(Entries for locating words and elements)
»»

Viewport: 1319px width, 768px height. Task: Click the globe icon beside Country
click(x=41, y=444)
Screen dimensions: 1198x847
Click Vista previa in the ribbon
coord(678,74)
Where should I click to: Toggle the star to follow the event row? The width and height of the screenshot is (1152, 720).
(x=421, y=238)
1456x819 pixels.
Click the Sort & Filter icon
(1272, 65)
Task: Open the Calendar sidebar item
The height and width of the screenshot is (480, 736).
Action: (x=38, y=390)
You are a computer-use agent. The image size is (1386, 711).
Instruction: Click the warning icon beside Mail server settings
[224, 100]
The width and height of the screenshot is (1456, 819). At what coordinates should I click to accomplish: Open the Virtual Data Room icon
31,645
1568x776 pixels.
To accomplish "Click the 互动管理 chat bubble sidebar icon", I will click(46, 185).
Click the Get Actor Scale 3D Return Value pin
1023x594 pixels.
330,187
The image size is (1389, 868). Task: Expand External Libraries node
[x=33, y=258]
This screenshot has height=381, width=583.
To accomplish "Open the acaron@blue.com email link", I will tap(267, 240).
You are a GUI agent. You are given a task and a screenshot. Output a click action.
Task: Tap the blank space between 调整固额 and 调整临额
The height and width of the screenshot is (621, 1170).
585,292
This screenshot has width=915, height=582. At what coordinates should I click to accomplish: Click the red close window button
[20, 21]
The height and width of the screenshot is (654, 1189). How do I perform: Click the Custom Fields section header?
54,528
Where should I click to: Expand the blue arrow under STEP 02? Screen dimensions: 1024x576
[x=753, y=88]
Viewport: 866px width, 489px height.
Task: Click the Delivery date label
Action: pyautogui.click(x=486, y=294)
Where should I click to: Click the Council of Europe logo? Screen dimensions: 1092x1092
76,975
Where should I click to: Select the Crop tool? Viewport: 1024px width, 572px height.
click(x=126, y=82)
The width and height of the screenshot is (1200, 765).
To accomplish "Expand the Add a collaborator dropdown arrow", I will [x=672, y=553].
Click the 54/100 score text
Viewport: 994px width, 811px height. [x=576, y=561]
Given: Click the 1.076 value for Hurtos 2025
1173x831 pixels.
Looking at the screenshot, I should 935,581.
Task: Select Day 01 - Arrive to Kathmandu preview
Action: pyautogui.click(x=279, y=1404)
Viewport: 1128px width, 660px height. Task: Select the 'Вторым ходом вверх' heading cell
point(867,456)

««

◆ **TO BE DONE**: Copy out every line of the material above verbatim, keeping its order.

◆ **FULL OUTPUT**:
Viewport: 1319px width, 768px height. Task: Click the globe icon beside Country
click(x=41, y=444)
Screen dimensions: 1198x847
Click Vista previa in the ribbon
coord(678,74)
Where should I click to: Toggle the star to follow the event row? The width and height of the screenshot is (1152, 720).
(x=421, y=238)
1456x819 pixels.
Click the Sort & Filter icon
(1272, 65)
Task: Open the Calendar sidebar item
The height and width of the screenshot is (480, 736).
Action: (x=38, y=390)
You are a computer-use agent. The image size is (1386, 711).
Instruction: Click the warning icon beside Mail server settings
[224, 100]
The width and height of the screenshot is (1456, 819). At what coordinates should I click to accomplish: Open the Virtual Data Room icon
31,645
1568x776 pixels.
To accomplish "Click the 互动管理 chat bubble sidebar icon", I will click(46, 185).
Click the Get Actor Scale 3D Return Value pin
1023x594 pixels.
330,187
The image size is (1389, 868). Task: Expand External Libraries node
[x=33, y=258]
This screenshot has height=381, width=583.
To accomplish "Open the acaron@blue.com email link", I will tap(267, 240).
You are a GUI agent. You are given a task and a screenshot. Output a click action.
Task: Tap the blank space between 调整固额 and 调整临额
The height and width of the screenshot is (621, 1170).
585,292
This screenshot has width=915, height=582. At what coordinates should I click to accomplish: Click the red close window button
[20, 21]
The height and width of the screenshot is (654, 1189). How do I perform: Click the Custom Fields section header?
54,528
Where should I click to: Expand the blue arrow under STEP 02? Screen dimensions: 1024x576
[x=753, y=88]
Viewport: 866px width, 489px height.
Task: Click the Delivery date label
Action: pyautogui.click(x=486, y=294)
Where should I click to: Click the Council of Europe logo? Screen dimensions: 1092x1092
76,975
Where should I click to: Select the Crop tool? Viewport: 1024px width, 572px height.
click(x=126, y=82)
The width and height of the screenshot is (1200, 765).
To accomplish "Expand the Add a collaborator dropdown arrow", I will [x=672, y=553].
Click the 54/100 score text
Viewport: 994px width, 811px height. [x=576, y=561]
Given: Click the 1.076 value for Hurtos 2025
1173x831 pixels.
Looking at the screenshot, I should 935,581.
Task: Select Day 01 - Arrive to Kathmandu preview
Action: pyautogui.click(x=279, y=1404)
Viewport: 1128px width, 660px height. Task: Select the 'Вторым ходом вверх' heading cell
point(867,456)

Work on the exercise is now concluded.